The states can do whatever they want to, we still have states and dry counties where alcohol and drinking is regulated at the local level.
The re-legalization of drugs will happen right after pornography, obscenity, blasphemy, abortion, fornication, adultery, homosexuality, promiscuity, and perversion are re-banned.
The American people overwhelming support interdiction and incarceration as the best remedies to control and reduce the spread of illegal drugs in America today. (Pew Survey, Feb.2001) The efforts by America's Office of National Drug Control Policy (ONDCP) is working well. Could it be better? Yes. But the legalization of illicit substances like marijuana, cocaine and heroin is not the answer. Increased law enforcement efforts are the answer. Education and drug treatment are also part of the equation. We have enough problems with alcohol in our society and shouldn't be opening the flood gates to drug legalization.
Simple. The same way you end the War on Murder, War on Rape, War on Armed Robbery, etc. Just make it legal. Heck, let's just wipe all criminal laws off the book. This whole "War on Crime" thing just isn't working. After all, we should just trust our fellow citizens to make only good choices, right?
SO9
This is writen by RLK, who is so sick of dealing with dopers and their fellow travellers that he no longer participates in these threads. I share those sentiments, and this is posted for those who imagine drug legalization merely a civil rights issue."In the normally functioning human being, there is a complex feedback process that directs human thinking and behavior. Old time Freudians call it the pleasure principle. In behaviorist psychology it's looked at as a positive/negative reinforcement behavior shaping and extinguishing process. That is, certain behavior which produces a pleasurable state of affairs is repeated. Behavior or thinking that produces painful outcome is not repeated or is avoided. There are complex corollaries to these rules, but basically that's the idea. This positive and negative feedback system maintains a sense of reality, or maintains the realistic quality of a person's thinking and behavior in their life.So-called recreational drugs short circuit this realistic feedback process by intervening or replacing it with something that produces unconditional pleasurable feedback. All behavior or thought becomes pleasurable or positively reinforced. Behavior which produces what would normally felt as painful consequences has the discomfort blunted. If you will, drugs occlude necessary danger signals in life. That's one of the reasons people like the stuff.
One of the problems with frequent drug use is that there is a type of unconditional reinforcement within the brain for random thought which results in a drifting mentality or a drift from reality. It's not as noticeable or of concern to the person who develops the mentality, as it is to the person to the observer who doesn't have it. For someone who doesn't share the condition, trying to live with and reason with someone who does have the condition can be difficult or impossible. There are serious social consequences here. People who are high on weed feel wonderful. Attempting to have a lucid conversation with, or counting on any sense of responsibility from, people with the weed mentality isn't very wonderful.

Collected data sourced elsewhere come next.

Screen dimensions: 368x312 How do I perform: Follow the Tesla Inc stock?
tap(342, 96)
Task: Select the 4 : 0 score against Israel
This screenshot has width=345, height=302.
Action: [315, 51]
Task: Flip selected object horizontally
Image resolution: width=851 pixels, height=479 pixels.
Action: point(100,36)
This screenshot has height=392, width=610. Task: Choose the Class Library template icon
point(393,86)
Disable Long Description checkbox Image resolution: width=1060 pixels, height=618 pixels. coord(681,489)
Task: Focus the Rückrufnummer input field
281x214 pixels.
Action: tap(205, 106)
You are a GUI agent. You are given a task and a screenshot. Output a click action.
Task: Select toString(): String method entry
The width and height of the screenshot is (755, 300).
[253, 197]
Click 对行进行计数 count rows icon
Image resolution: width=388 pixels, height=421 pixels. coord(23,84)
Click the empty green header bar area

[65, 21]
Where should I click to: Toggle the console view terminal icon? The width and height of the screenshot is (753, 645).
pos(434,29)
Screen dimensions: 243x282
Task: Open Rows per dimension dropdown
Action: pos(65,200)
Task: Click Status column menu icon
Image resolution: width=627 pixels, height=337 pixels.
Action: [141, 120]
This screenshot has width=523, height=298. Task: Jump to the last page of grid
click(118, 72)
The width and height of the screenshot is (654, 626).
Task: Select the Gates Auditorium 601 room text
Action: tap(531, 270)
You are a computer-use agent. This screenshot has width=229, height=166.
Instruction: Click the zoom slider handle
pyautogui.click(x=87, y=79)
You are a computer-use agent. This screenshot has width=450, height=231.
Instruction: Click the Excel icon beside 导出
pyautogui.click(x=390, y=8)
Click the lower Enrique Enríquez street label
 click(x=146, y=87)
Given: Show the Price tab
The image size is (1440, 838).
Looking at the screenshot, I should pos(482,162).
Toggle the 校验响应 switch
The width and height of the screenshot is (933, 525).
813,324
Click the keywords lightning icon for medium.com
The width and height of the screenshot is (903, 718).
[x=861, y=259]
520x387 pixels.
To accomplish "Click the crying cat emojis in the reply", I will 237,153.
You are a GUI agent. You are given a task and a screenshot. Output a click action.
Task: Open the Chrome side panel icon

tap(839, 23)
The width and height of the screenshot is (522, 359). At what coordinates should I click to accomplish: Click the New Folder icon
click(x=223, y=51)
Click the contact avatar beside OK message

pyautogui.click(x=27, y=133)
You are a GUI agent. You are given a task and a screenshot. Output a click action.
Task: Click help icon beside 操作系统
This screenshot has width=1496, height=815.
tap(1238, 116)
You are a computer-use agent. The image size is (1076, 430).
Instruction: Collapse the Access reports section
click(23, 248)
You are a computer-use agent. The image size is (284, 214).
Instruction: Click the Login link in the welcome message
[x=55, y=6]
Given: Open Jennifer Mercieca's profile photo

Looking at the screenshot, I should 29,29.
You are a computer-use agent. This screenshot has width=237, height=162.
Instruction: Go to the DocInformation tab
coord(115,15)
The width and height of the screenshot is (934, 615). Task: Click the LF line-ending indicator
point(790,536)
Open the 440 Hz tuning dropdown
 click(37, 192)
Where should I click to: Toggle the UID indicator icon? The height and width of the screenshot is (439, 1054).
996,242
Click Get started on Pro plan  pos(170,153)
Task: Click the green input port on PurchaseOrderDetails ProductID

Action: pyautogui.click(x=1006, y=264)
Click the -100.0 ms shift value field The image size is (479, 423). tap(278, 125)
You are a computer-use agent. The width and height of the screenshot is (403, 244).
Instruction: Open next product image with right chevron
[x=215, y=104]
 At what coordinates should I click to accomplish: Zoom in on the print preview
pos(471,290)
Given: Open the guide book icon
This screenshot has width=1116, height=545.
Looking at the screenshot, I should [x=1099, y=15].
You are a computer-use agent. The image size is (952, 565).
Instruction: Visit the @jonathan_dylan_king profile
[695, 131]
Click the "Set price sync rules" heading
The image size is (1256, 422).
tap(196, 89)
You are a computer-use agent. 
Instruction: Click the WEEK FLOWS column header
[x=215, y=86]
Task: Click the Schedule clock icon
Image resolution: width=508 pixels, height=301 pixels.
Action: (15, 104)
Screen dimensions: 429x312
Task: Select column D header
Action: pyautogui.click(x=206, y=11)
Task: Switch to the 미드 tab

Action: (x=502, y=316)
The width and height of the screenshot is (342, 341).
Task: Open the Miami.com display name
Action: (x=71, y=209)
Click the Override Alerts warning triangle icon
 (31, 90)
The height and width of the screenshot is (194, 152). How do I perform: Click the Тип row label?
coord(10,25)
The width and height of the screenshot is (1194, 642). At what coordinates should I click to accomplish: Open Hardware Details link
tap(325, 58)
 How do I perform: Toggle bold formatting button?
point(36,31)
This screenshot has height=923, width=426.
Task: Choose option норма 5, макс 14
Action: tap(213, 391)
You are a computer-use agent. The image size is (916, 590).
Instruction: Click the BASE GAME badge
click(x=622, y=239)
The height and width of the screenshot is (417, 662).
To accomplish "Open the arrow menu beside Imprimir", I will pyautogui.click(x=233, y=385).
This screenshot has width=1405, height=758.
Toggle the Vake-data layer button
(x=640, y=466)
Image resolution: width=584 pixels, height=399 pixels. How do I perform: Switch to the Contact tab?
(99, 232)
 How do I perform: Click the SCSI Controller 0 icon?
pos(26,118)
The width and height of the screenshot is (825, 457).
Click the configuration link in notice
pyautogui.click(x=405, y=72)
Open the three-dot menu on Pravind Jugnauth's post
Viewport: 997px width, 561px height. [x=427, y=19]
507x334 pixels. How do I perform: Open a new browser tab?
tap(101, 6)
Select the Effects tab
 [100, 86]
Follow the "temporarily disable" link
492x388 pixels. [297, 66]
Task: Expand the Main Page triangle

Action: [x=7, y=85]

I long ago gave up trying to have any serious productive working relationships with anybody smoking weed. Such people might be able to function as musicians or something similar which are primarily expressions of emotion. But, if I need work done that demands rigorous cognitive acuity, discipline, grit, and determination, potheads can't get the job done. It's a loser. While drug use is claimed to be a victimless crime, working around such individuals, or working in a society of such individuals introduces a harsh unjust burden upon me. Let's make it clear. If I have an editor whom makes tainted or poor decisions, if I have a co-worker who can't function, if I have a supervisor who can't function, if I have an employee who can't function because they are jacking around with drugs, then I am a victim of their drug use. In the event such condition becomes the character of the nation, then I become a victim with little recourse for remedy. In the event such national character facilitates the economic or other decline of the nation, then all of us become the victims of jacking around with drugs. Got it? Drug use is not a victimless crime in the adult real world. Got it?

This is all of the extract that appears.